### EXTRACTED RECORDS
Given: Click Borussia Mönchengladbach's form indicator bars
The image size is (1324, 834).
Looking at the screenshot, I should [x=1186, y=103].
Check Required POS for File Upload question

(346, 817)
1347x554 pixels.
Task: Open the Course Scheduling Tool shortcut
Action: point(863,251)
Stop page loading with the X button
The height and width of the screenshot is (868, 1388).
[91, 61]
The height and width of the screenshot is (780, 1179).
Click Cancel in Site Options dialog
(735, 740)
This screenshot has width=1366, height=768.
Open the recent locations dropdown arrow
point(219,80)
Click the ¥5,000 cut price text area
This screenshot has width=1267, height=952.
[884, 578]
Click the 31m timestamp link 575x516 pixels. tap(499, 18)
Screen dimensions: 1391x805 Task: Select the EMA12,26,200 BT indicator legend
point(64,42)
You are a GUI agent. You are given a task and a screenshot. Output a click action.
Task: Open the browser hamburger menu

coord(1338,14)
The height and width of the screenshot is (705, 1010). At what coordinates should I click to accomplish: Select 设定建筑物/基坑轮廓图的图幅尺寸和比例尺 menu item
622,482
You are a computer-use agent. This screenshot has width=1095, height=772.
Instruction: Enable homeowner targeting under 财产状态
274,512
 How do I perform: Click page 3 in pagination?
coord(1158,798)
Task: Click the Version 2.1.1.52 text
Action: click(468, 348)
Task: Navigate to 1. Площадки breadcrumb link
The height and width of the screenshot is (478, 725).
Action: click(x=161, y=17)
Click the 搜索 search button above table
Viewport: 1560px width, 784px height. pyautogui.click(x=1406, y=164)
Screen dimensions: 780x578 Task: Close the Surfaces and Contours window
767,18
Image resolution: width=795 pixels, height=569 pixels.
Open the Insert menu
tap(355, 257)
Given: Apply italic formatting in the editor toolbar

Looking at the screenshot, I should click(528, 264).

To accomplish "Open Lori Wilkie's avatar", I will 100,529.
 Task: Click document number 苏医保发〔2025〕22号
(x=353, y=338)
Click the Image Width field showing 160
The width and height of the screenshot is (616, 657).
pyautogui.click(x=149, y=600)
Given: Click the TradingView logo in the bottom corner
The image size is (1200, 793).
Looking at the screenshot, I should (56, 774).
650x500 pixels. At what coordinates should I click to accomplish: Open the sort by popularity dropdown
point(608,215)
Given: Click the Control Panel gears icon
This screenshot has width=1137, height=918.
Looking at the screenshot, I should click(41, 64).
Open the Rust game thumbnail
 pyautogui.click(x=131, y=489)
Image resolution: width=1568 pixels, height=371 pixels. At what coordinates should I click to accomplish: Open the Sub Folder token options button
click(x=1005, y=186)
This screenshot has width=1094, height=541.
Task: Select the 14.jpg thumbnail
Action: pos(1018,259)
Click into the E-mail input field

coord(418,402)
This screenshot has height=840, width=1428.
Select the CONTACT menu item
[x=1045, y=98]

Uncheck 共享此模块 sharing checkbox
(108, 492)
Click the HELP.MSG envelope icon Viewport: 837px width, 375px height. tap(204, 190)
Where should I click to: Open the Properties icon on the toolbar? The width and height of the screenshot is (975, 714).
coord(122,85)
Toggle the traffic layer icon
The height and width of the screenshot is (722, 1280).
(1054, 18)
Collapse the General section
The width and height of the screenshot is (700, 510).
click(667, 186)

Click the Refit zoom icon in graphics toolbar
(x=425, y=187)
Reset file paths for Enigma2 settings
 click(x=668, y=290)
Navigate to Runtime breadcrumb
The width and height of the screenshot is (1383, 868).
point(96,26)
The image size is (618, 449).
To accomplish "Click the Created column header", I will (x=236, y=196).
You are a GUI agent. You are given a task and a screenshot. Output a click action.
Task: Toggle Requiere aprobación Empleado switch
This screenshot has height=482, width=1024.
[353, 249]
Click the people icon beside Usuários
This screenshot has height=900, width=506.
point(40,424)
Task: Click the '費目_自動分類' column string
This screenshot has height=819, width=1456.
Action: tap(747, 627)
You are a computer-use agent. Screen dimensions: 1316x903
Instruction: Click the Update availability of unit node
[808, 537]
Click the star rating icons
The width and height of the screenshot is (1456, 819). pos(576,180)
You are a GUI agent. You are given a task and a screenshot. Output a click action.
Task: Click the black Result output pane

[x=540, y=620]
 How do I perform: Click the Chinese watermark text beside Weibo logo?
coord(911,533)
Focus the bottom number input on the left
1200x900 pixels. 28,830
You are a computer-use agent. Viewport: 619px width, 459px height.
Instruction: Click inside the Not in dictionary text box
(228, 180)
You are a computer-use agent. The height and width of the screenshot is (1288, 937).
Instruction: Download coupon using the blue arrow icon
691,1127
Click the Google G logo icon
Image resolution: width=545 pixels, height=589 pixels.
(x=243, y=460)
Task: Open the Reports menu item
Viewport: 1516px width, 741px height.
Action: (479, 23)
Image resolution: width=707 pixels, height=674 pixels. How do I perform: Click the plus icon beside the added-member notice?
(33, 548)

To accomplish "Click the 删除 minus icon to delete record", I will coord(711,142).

### REQUIREMENT
Among the lines above, which ones hold the string "agent"? Show them.

### TASK RESULT
You are a GUI agent. You are given a task and a screenshot. Output a click action.
You are a computer-use agent. This screenshot has width=1095, height=772.
You are a GUI agent. You are given a task and a screenshot. Output a click action.
You are a computer-use agent. Screen dimensions: 1316x903
You are a GUI agent. You are given a task and a screenshot. Output a click action.
You are a computer-use agent. Viewport: 619px width, 459px height.
You are a computer-use agent. The height and width of the screenshot is (1288, 937).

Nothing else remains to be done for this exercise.